20Jan

Mind and Body

Mind and Body:

20th January 2020

I have been so focused of this idea to come out of the mind and get into the body…. so for years I spent focusing on embodied practices, dance and movement which have been hugely valuable but I lost sight of how the mind is so fundamental in how we experience ourselves and how we create our life experience.

As Buddha said ‘The mind is everything. What you think you become”

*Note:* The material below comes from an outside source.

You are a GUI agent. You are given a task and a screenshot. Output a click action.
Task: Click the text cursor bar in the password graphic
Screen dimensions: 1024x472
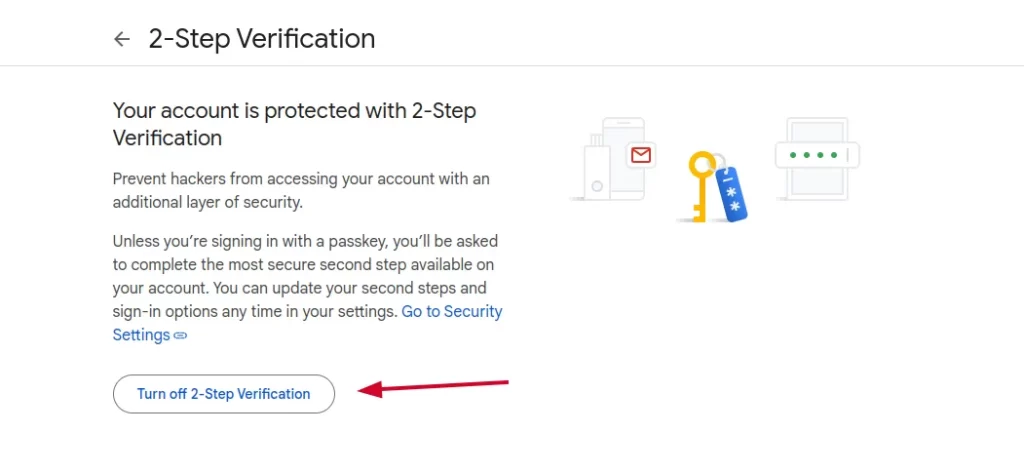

Now my ultimate practice is this integration of the mind and body. I watch and observe the thoughts I am thinking and know they have direct access to my experience. I practice focusing my mind towards better feeling thoughts and my emotions are my indicators of what I am thinking. I feel grateful that I have a very powerful connection with my body, I know how to track and stay embodied and I know moving and expressing my body has a profound impact on my overall wellbeing. I can feel into my body and I can track how the thoughts I am thinking affect me. I can move my body into a place of freedom and inspiration. In my experience the power of intention and creativity have no bounds. I have literally drawn, itched, danced, shaken, painted, scribbled, sculpted, ran, skipped, rolled, curled and written myself out of utter despair when there really was nothing else I could do to bare myself.
Now I am in a good place not because my outside conditions have dramatically changed but because I am secure in the knowing I can deliberately create my own reality through my intentional thoughts and when I am challenged or stuck I am extra gentle and kind with myself, my ‘go to’ place is not to scold myself anymore, which is a miracle and huge progress for me. When I am gentle, I know the storm will pass and it always does.
I am grateful to have reached this place of awareness: that its important to keep moving and my body and to keep active in my mental practice, to keep thinking better feeling thoughts and to keep moving and….Reaching for that silver lining cause in my experience I have always found one.

This is a drawing I made at the end of my first year of training as a Tamalpa practitioner. It’s called “Rainbows from Scraps”, because I used all the left over oil pastels from an entire year of drawing. Sometimes drawing myself through such harsh pain I wasn’t sure I would come out the other side. Some of my drawings were really gruesome but I have kept them all, they are like maps that navigated me out of a deep dark cave. Giving myself that first year to process my own personal material was fundamental in allowing me to now hold and listen to others. It was an incredible time of growth and lit that spark to offers others a place to create.

I am so excited to share my stories, experiences and knowledge with you and pass on all the incredible tools, gifts, methods and teachings that have guided and supported me along the way.